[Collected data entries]

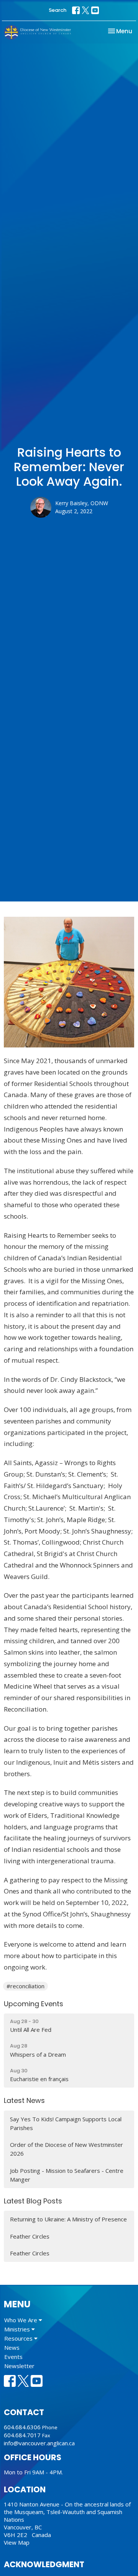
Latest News (24, 2100)
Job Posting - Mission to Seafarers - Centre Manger (66, 2175)
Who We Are (21, 2320)
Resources (19, 2338)
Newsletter (19, 2366)
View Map (17, 2542)
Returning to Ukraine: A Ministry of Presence (68, 2219)
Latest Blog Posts (33, 2201)
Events (13, 2356)
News (12, 2347)
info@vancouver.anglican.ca (39, 2443)
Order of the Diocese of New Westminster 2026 (66, 2149)
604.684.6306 (22, 2427)
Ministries (17, 2329)
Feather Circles (29, 2236)
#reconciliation (25, 1986)
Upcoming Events (33, 2004)
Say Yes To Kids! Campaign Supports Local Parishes (66, 2123)
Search (57, 10)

## What the task requires
An exact copy of the lines above between the line holding "Job Posting - Mission" and the line holding "info@vancouver.anglican.ca (39, 2443)", inclusive, is the whole answer.

## Task output
Job Posting - Mission to Seafarers - Centre Manger (66, 2175)
Who We Are (21, 2320)
Resources (19, 2338)
Newsletter (19, 2366)
View Map (17, 2542)
Returning to Ukraine: A Ministry of Presence (68, 2219)
Latest Blog Posts (33, 2201)
Events (13, 2356)
News (12, 2347)
info@vancouver.anglican.ca (39, 2443)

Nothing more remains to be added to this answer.